O projeto Banco Vermelho é uma intervenção social que busca trazer conscientização sobre o feminicídio por meio de símbolos visuais. O banco vermelho, instalado em locais de destaque, representa a perda das vítimas e promove a reflexão sobre a realidade da violência de gênero. Este ato não só aumenta a visibilidade do problema, mas também clama por políticas públicas eficazes e integradas.
Representando a Polícia Científica, estiveram a perita criminal Isadora Davi e os auxiliares Paloma Freire, Gabriel Temóteo e Lucas Cavalcante do Instituto de Criminalística do Agreste. A participação deles simboliza o comprometimento da polícia em combater a violência de forma ativa e presente, destacando-se pela liderança feminina dentro do órgão.

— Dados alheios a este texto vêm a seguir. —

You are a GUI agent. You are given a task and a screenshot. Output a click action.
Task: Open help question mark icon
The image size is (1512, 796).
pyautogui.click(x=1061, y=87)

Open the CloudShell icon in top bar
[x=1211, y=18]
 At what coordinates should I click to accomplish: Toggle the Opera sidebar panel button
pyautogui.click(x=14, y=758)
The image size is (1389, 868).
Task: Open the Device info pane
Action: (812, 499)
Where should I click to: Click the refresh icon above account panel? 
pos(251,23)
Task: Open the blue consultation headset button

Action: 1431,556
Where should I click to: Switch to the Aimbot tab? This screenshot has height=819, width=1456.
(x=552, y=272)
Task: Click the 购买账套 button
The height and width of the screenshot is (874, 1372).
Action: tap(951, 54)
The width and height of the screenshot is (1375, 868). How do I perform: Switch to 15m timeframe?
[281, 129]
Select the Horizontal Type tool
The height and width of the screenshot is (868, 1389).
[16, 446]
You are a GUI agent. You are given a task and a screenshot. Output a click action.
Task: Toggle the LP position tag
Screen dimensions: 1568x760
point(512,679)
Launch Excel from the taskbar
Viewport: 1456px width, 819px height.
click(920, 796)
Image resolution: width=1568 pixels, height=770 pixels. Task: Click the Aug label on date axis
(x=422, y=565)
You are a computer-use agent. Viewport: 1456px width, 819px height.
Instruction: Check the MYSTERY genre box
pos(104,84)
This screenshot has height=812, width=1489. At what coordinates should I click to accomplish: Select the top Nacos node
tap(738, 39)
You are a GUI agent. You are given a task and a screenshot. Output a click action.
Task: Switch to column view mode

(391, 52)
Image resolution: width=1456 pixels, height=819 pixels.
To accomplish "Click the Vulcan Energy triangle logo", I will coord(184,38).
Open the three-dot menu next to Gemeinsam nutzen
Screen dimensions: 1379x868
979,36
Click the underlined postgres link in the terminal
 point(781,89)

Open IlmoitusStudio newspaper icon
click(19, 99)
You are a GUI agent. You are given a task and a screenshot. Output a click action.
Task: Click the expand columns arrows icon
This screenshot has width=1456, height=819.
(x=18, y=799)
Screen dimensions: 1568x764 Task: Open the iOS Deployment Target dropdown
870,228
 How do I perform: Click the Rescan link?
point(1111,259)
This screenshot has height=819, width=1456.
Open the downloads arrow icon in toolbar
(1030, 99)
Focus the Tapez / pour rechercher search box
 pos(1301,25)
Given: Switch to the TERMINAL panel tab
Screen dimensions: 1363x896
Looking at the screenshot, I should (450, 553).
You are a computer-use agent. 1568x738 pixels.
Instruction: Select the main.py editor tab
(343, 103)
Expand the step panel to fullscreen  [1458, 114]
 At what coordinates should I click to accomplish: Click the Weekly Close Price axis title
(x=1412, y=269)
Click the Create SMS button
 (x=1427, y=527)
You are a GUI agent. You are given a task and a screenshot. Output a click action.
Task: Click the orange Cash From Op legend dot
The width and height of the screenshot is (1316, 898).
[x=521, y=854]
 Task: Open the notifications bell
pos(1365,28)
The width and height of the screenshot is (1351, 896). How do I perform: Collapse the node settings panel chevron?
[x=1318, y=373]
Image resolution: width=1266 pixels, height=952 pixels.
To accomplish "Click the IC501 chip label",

Além da adesão ao Banco Vermelho, o evento contou com a exposição “Mulheres Invisibilizadas”, que narra a história de 30 mulheres que, ao longo da história, contribuíram para a sociedade, mas que muitas vezes foram esquecidas. Essa exposição ressalta a importância da memória e do reconhecimento.
A Polícia Científica de Alagoas desempenha um papel crucial na investigação de casos de feminicídio. Com perícias que cobrem 100% dos casos de morte violenta de mulheres no estado, sua atuação é vital para garantir a punição dos agressores. Em colaboração com os Institutos Médicos Legais de Maceió e Arapiraca, as provas técnicas fornecem base robusta para investigações e condenações.
A adesão do MPF ao projeto reforça a rede de proteção e destaca a importância da ação coletiva no combate à violência contra a mulher, reafirmando que a justiça e a segurança devem atuar de forma integrada e inegociável.